Records from a collection:
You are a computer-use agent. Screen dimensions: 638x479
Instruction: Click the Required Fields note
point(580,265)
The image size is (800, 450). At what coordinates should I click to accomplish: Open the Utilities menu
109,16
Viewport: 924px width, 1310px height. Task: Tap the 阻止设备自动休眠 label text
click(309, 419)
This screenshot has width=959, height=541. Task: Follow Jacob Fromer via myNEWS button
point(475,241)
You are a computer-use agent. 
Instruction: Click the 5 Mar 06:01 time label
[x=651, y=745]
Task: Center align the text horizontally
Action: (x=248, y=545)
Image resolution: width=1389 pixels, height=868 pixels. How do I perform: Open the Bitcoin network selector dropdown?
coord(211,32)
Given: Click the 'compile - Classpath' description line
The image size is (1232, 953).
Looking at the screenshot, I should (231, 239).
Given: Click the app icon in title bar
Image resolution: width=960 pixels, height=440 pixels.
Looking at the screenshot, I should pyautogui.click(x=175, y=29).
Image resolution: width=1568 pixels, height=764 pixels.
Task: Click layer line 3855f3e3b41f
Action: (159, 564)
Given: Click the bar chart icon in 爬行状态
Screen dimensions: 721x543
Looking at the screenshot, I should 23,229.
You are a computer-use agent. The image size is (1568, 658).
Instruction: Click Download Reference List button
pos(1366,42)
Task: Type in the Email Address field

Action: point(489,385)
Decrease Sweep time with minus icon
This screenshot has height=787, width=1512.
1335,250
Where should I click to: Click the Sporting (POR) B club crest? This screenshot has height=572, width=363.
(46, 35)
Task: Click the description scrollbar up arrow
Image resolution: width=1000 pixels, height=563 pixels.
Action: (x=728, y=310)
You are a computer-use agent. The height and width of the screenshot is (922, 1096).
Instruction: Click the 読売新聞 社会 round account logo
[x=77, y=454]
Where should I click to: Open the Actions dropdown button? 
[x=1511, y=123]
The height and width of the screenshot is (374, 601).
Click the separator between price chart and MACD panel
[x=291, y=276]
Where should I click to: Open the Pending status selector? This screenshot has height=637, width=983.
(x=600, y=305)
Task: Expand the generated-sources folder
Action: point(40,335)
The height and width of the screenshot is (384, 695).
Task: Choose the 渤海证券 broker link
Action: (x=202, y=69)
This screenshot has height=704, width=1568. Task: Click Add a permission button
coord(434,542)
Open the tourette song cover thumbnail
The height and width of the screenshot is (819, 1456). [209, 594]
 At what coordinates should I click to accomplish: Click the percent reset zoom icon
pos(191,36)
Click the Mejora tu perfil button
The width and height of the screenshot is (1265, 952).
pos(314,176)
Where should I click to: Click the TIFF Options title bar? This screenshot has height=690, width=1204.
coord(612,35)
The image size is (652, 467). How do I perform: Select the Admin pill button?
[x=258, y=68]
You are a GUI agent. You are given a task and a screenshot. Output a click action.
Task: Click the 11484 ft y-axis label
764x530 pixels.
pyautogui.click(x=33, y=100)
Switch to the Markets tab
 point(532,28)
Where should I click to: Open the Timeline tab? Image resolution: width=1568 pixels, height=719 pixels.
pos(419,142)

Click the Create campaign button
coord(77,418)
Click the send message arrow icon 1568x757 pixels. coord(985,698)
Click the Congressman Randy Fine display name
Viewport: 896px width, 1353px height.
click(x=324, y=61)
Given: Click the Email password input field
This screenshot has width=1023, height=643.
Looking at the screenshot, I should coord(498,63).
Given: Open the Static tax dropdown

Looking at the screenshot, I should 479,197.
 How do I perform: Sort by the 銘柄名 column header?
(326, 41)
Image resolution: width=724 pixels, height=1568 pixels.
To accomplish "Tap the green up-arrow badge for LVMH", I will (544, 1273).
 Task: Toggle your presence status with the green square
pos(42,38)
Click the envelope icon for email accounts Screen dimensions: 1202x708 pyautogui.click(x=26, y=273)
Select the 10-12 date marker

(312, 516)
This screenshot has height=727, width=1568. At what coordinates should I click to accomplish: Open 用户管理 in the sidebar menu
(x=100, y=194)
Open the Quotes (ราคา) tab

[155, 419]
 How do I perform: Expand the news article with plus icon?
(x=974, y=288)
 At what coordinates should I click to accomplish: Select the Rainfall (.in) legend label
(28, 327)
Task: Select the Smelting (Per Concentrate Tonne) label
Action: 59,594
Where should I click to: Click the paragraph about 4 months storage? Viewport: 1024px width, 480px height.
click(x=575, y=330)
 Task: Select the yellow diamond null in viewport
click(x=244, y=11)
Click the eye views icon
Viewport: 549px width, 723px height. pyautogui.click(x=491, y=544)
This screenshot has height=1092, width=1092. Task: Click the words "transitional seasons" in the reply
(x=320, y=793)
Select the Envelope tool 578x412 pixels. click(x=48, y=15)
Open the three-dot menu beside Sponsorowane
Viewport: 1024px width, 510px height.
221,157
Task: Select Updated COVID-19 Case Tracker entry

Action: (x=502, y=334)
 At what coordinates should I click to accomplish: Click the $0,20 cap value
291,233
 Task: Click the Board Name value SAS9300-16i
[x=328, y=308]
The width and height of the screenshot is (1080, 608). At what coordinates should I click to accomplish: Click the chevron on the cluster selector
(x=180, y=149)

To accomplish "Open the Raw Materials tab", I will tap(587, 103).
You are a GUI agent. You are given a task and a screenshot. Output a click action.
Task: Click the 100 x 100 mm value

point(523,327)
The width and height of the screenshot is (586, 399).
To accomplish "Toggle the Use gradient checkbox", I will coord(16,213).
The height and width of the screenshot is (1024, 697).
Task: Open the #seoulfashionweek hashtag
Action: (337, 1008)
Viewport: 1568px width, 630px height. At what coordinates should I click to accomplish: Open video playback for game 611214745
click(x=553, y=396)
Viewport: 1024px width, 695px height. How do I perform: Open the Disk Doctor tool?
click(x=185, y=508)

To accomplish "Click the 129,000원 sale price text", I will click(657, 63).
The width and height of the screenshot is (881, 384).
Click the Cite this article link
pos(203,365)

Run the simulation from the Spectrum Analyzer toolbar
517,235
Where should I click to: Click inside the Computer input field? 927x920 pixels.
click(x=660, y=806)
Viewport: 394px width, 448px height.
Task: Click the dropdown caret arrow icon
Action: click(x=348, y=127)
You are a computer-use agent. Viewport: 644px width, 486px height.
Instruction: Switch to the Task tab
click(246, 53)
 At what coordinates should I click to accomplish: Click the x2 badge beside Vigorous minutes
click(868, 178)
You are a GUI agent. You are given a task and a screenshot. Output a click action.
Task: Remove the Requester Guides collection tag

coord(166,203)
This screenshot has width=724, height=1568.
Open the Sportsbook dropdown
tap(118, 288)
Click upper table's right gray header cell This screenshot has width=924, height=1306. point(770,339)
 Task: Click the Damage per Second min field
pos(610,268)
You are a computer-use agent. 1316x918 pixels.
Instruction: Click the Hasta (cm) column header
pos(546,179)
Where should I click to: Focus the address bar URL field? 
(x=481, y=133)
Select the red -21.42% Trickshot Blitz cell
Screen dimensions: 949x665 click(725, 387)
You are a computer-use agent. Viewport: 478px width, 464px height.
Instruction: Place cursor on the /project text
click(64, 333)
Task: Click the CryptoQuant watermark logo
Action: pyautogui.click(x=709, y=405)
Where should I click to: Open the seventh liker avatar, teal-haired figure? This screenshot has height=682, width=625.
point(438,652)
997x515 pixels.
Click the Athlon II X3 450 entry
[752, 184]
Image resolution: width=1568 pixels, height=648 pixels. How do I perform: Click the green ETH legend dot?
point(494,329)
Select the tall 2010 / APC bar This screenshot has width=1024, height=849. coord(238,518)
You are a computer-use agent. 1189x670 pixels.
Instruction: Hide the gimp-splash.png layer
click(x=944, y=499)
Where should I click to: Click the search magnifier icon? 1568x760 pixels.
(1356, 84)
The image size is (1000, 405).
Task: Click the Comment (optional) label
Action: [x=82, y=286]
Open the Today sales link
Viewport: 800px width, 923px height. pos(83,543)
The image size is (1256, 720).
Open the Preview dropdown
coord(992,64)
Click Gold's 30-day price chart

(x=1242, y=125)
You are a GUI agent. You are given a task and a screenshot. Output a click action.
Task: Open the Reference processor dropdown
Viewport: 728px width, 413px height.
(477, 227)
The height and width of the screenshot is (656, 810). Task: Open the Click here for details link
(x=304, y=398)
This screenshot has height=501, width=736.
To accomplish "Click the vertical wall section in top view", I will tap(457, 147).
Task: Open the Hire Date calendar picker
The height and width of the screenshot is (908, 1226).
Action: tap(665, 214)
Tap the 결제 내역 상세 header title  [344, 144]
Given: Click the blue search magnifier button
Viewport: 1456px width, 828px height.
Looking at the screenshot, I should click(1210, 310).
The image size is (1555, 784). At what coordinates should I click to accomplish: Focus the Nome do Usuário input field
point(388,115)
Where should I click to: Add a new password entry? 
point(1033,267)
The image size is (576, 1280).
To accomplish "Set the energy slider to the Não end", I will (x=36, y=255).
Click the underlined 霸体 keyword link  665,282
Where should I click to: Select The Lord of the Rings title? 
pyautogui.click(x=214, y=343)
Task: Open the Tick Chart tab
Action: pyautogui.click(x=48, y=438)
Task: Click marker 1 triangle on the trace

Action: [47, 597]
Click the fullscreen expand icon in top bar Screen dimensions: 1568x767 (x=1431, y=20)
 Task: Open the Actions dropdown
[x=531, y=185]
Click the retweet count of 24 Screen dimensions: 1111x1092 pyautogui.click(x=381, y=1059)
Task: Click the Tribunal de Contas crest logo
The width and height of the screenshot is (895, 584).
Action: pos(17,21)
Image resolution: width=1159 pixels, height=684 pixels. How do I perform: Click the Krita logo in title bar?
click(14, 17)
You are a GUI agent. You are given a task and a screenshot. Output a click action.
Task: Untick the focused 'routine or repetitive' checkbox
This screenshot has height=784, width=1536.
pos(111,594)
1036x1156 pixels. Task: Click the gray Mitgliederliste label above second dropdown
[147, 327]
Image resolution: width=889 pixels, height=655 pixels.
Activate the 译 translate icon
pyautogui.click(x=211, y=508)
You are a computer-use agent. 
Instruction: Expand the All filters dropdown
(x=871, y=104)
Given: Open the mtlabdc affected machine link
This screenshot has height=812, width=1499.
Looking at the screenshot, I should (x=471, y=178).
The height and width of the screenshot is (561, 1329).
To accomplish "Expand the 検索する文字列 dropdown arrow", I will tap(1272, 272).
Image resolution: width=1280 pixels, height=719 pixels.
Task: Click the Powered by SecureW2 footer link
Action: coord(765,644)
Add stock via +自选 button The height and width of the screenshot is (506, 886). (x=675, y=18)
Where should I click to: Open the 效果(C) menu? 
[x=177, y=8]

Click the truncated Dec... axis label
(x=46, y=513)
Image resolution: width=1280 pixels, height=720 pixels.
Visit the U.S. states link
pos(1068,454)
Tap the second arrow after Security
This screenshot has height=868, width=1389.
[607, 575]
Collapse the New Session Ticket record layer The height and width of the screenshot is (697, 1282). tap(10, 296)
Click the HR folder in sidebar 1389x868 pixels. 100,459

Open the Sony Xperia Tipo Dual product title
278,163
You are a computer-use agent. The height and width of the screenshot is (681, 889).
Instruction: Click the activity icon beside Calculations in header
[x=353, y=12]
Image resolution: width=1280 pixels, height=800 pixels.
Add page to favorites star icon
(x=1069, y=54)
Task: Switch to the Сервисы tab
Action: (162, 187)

■ What you are asked to do
Using the records above, set down exactly the lines from the one with "Switch to the Markets tab" through the one with "Image resolution: width=724", inclusive, and nothing more.

■ Reply
Switch to the Markets tab
 point(532,28)
Where should I click to: Open the Timeline tab? Image resolution: width=1568 pixels, height=719 pixels.
pos(419,142)

Click the Create campaign button
coord(77,418)
Click the send message arrow icon 1568x757 pixels. coord(985,698)
Click the Congressman Randy Fine display name
Viewport: 896px width, 1353px height.
click(x=324, y=61)
Given: Click the Email password input field
This screenshot has width=1023, height=643.
Looking at the screenshot, I should coord(498,63).
Given: Open the Static tax dropdown

Looking at the screenshot, I should 479,197.
 How do I perform: Sort by the 銘柄名 column header?
(326, 41)
Image resolution: width=724 pixels, height=1568 pixels.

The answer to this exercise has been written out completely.